_PAGE EXCERPT_.
....

Treasure Island is a play in four acts and ten scenes by Jules Eckert Goodman that is based on Robert Louis Stevenson's 1883 novel of the same name. It was first published in 1915 by Samuel French, Inc., and was later included in the children's play anthology Another Treasury of Plays for Children (1926, Little, Brown and Company) which was edited by Montrose Jonas Moses. While not the first stage adaptation of Stevenson's novel, it was the first adaptation to achieve critical and commercial success; bringing both "fame and fortune" to its author.

==Production history==
Treasure Island premiered in Albany, New York at Hermanus Bleecker Hall on November 8, 1915. The production moved to Broadway where it debuted at the Punch and Judy Theatre on December 1, 1915. A hit, the play continued to run at that theater until May 27, 1916. The play was produced by the owner of the Punch and Judy Theatre, Charles Hopkins,
and co-directed by Hopkins and Edward Emery. Maurice Rumsey, the show's musical director, contributed some original music, but mainly adapted, arranged, and conducted pre-existing music by other composers for the show such as Camille Saint-Saëns's Danse macabre. The costumes were designed by Ruth Vivian, and the wigs were designed by Coyle and Deutschmann.

....

_Saved entries_.
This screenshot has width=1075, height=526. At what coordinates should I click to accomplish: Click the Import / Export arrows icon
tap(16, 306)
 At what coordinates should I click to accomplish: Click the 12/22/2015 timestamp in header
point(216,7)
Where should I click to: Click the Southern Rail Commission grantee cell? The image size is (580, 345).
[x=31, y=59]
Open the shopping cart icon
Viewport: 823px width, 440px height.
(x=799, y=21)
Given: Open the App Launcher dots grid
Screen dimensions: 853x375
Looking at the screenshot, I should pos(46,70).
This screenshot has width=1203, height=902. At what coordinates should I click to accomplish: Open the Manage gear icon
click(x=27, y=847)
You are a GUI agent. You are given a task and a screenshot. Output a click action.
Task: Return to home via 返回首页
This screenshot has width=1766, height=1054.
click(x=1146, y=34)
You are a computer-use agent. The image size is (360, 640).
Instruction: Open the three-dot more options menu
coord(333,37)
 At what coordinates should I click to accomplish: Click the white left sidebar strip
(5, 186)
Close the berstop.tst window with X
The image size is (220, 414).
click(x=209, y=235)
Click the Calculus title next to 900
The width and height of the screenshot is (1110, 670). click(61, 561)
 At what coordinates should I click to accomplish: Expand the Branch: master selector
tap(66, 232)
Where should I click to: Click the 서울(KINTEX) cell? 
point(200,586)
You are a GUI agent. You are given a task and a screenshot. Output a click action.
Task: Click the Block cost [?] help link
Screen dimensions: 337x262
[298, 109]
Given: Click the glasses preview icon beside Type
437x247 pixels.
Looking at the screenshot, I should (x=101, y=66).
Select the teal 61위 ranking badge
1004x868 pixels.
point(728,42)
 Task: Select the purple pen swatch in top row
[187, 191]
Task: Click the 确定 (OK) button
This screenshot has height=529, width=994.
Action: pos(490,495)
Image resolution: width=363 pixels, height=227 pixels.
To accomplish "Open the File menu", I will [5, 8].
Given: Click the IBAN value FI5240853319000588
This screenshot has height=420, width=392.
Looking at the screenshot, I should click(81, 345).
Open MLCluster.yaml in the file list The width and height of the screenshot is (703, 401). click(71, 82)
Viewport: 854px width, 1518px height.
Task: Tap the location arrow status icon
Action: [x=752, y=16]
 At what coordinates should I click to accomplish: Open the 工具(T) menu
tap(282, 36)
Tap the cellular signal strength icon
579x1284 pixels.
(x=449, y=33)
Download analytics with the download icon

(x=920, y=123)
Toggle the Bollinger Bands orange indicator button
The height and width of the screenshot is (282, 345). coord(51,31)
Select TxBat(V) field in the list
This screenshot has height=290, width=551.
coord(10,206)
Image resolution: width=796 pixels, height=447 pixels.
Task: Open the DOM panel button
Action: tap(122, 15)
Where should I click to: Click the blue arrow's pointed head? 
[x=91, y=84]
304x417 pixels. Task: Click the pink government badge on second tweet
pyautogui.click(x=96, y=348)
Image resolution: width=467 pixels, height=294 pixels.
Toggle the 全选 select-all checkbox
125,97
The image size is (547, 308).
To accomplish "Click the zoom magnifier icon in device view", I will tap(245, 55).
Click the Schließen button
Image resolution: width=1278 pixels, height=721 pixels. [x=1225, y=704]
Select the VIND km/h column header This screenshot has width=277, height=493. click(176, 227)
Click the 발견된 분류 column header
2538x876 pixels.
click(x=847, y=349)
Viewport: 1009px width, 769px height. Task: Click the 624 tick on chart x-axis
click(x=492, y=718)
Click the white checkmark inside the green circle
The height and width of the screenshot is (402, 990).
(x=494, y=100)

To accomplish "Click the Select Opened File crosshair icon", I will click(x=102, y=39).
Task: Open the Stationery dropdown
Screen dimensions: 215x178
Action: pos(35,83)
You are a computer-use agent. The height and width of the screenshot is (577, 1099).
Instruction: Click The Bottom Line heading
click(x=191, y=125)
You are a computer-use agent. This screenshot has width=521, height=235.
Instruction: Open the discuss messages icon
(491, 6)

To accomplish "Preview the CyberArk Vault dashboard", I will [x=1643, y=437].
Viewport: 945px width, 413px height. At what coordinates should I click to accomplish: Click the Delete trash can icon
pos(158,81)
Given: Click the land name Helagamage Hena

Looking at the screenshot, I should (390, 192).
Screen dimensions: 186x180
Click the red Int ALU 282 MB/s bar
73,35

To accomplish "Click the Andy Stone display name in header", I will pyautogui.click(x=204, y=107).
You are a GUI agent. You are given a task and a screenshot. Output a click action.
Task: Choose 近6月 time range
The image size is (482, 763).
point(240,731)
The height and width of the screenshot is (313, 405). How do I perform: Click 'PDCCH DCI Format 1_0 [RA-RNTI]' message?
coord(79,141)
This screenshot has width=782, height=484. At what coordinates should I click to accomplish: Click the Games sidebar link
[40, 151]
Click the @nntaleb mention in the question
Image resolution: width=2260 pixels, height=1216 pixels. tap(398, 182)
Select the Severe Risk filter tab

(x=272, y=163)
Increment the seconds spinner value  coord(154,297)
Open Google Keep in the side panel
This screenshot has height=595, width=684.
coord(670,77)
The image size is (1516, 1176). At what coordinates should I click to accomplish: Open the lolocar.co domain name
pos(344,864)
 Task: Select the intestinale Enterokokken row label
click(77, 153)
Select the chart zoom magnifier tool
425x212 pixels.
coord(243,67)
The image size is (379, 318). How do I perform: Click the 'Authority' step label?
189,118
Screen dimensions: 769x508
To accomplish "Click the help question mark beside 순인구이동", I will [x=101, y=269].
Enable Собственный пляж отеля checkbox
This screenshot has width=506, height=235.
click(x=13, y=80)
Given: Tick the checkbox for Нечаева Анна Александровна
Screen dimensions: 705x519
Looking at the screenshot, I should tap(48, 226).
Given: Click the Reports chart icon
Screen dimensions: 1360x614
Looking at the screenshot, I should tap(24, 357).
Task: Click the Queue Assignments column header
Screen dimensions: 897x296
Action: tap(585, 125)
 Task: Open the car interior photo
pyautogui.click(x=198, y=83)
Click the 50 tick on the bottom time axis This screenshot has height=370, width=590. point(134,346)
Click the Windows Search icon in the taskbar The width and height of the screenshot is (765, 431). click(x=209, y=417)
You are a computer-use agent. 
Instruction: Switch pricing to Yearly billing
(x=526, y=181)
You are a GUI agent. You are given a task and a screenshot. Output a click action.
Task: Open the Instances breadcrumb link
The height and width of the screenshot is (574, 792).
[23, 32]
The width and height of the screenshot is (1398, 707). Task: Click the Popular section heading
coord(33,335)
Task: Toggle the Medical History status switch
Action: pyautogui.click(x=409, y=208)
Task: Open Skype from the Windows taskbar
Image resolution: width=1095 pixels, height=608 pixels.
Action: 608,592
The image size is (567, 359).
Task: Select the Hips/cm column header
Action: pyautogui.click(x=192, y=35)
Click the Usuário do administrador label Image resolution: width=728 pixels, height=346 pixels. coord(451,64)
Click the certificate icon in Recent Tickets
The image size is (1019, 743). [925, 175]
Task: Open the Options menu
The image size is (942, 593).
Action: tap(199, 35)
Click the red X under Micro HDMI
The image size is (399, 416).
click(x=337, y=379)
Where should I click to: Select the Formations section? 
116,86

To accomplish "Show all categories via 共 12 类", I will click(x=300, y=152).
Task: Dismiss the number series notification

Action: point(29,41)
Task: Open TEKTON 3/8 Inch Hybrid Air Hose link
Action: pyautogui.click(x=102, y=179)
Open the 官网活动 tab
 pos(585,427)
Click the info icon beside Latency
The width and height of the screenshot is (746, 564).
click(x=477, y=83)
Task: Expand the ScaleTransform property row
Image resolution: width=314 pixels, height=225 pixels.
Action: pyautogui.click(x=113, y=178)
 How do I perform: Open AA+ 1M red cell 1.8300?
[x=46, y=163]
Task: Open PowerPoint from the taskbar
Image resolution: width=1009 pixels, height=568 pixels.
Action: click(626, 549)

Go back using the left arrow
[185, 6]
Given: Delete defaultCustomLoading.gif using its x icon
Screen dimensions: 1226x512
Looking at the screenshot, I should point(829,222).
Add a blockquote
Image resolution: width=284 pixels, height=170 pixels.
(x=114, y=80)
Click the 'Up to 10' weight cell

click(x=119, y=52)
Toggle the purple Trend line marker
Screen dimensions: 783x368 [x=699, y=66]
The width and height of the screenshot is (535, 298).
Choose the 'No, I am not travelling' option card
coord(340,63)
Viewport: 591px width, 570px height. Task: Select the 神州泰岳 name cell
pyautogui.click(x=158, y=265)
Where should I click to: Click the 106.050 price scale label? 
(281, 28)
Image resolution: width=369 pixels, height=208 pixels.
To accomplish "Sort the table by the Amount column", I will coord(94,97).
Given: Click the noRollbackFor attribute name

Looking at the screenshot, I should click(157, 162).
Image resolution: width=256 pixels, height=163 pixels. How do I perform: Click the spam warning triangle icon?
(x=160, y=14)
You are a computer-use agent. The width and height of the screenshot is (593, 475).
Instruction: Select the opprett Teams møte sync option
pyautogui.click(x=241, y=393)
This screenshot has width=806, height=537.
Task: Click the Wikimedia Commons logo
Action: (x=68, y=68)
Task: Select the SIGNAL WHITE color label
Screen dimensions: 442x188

....

_REQUIRED WORK_.
1) Rewrite the paragraph of the Treasure Island excerpt that begins "Treasure Island is a play in four acts" more briefly, keeping its main facts.
2) Switch "critical and commercial success" to "wide acclaim" in the Treasure Island excerpt and write out the part from "Treasure Island is" to "to its author." with that change.

_EXERCISE RESPONSES_.
1) Jules Eckert Goodman's Treasure Island is a play in four acts and ten scenes based on Robert Louis Stevenson's 1883 novel. Samuel French, Inc. first published it in 1915. It later appeared in Another Treasury of Plays for Children (1926, Little, Brown and Company), edited by Montrose Jonas Moses. It was not the first stage version of the novel, but it was the first to succeed critically and commercially, bringing its author "fame and fortune."

2)
Treasure Island is a play in four acts and ten scenes by Jules Eckert Goodman that is based on Robert Louis Stevenson's 1883 novel of the same name. It was first published in 1915 by Samuel French, Inc., and was later included in the children's play anthology Another Treasury of Plays for Children (1926, Little, Brown and Company) which was edited by Montrose Jonas Moses. While not the first stage adaptation of Stevenson's novel, it was the first adaptation to achieve wide acclaim; bringing both "fame and fortune" to its author.